● **WORK TO DO**: How many of the lines below contain the string "Identify"? Case counts; give only the number.

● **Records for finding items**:

[START]

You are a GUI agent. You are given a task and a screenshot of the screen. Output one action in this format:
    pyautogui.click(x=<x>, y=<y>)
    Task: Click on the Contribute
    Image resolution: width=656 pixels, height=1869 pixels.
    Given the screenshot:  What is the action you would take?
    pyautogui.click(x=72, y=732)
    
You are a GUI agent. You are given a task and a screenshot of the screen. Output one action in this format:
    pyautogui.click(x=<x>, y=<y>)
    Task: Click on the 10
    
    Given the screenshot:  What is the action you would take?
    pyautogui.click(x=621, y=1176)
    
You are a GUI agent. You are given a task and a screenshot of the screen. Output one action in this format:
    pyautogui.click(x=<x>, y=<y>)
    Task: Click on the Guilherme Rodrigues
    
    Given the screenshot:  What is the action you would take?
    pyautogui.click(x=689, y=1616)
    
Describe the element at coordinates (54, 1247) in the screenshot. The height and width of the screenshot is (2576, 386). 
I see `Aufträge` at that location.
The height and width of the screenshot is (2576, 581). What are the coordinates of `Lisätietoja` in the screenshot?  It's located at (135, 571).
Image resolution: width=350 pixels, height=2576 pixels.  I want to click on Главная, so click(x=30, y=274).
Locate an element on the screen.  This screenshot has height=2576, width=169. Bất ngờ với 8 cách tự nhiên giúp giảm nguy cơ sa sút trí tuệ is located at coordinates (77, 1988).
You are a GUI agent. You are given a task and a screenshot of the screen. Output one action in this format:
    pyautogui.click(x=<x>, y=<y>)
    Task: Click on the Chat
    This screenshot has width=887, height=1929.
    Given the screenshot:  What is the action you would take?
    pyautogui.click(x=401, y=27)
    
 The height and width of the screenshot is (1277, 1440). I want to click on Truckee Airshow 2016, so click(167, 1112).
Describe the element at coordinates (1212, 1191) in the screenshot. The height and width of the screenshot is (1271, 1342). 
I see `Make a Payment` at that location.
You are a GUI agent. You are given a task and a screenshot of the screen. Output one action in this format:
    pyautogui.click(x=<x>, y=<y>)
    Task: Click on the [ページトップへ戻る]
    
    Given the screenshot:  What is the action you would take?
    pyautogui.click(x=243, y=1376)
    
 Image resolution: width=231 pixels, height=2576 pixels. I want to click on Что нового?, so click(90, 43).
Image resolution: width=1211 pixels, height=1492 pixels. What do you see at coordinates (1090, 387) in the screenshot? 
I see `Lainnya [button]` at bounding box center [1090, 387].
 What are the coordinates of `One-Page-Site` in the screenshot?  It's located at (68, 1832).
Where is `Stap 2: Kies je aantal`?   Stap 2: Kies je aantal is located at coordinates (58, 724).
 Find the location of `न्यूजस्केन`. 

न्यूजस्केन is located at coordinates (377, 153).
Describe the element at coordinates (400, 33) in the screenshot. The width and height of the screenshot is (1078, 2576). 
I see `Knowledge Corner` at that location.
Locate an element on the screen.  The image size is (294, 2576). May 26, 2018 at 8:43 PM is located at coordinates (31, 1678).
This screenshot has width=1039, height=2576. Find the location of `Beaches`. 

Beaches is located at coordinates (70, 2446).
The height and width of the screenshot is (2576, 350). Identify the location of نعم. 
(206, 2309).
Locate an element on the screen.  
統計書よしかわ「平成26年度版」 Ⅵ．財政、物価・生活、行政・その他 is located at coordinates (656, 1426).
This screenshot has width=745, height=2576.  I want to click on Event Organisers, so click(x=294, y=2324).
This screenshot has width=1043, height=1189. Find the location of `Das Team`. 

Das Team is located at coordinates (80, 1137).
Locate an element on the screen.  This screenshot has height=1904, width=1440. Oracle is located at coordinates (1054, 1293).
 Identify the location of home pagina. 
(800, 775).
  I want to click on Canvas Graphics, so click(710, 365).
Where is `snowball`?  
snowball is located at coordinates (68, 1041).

[END]

● **COMPLETE ANSWER**: 2